## Quoted passage
==================================================

The Artful Life Journal is a series of personal narratives that record my journey as an artist and a creative entrepreneur. To understand and measure progress you have to know where you started. This entry is a record of my beginning and a challenge for you to record your start.
The Identity Struggle
I’ve worn a lot of hats in my life leaving me with a rather confusing picture of who I am. The internal and external ME are not always in concert and I wasn’t sure why. In late 2018 I started a journey of, not just building a creative business, but an exploration of myself.
I think all of us have an aversion to putting our true selves, cold and naked, into the world. It’s easier to hide behind our computer screens and let people believe we are someone else- someone better.
When I began the process of personal branding and setting up my creative business I didn’t think that I would have a problem putting myself out there. But, the farther I got into 2019, the more I realized how dishonest I was being about myself TO myself.
Peeling Back the Onion
As a consequence of trying to be the most honest I can be, there have been multiple starts, stops, do-overs and name changes. All quite frustrating. All because I kept unconsciously fighting the act of exposing myself.
Somewhere in there, I started digging into the dark places and asking myself WHY? WHY was I having such a hard time defining myself? I continued to poke around into the most highly protected parts of myself. I was looking for that gem- that most authentic part of me that I could proudly show off.

==================================================

## Exercise
Answer these questions about the journal entry above.
(a) According to the opening paragraph, what must you know in order to understand and measure progress?
(b) When did the writer begin the journey of building a creative business and exploring the self?
(c) Under "Peeling Back the Onion," what came as a consequence of trying to be as honest as possible?

## Data extract

==================================================

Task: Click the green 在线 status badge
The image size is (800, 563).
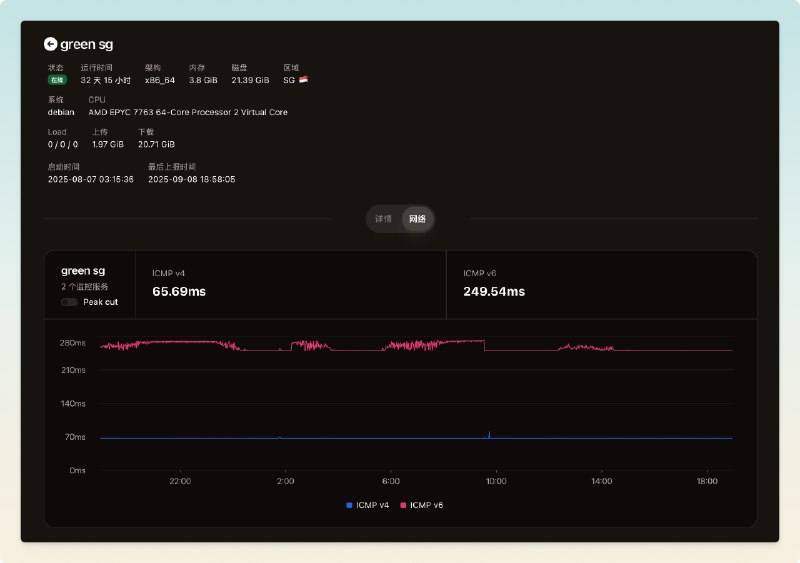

==================================================

## Reply
(a) You have to know where you started.
(b) In late 2018.
(c) Multiple starts, stops, do-overs and name changes.